This is a step by step guide to build an autonomous navigation robot. We use the Arduino microcontroller to control this robot. We have two different programs for this robot. The first enables the robot to drive around and avoid anything that gets in its way. This avoiding obstacles program uses two ultrasonic sensors. Our other program uses 2-D arrays to map out the surrounding area. Based on the values we input into the 2-D array, the robot knows where things around it are. Both programs are included.
Step 1: Materials
We used vex as the frame for our robot, but you can use anything you want to make the structure. In fact, we recommend making the frame from scratch. We also use Vex sensors and vex motors, but even if you use other sensors and motors, (which we recommend that you do) it will work almost exactly the same way.
– (2) ultrasonic sensors (4 for further mapping ability or just to have fun )
– (4) servos (5 for funsies)
– Arduino (we used Uno)
– Perf board (we used Radio Shack 276-150: http://www.radioshack.com/product/index.jsp?productId=2102845)
– Lots of Wires
– (2) 9.6 V Batteries (we used Vex batteries: http://www.vexrobotics.com/276-2220.html)
– (1) 9V Battery (to power the Arduino)

| GOAL |
Answer these questions from the robot guide:
1. How many ultrasonic sensors does the obstacle-avoiding program use?
2. Which Arduino board was used?
3. What powers the Arduino?

| DATASET SECTION |
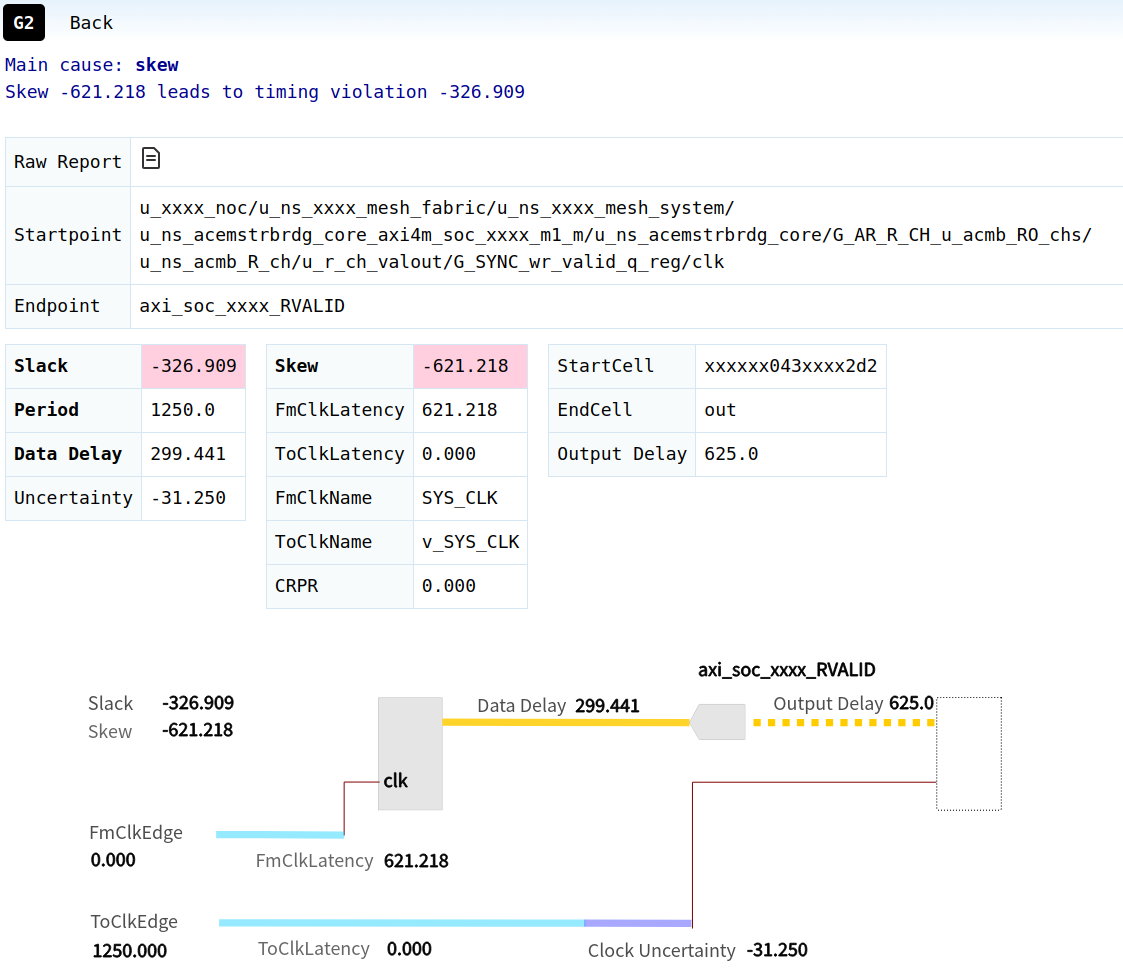Click the ToClkName value v_SYS_CLK
The width and height of the screenshot is (1123, 976).
[x=470, y=542]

| RESPONSE TO THIS TASK |
1. Two.
2. The Uno.
3. A 9V battery.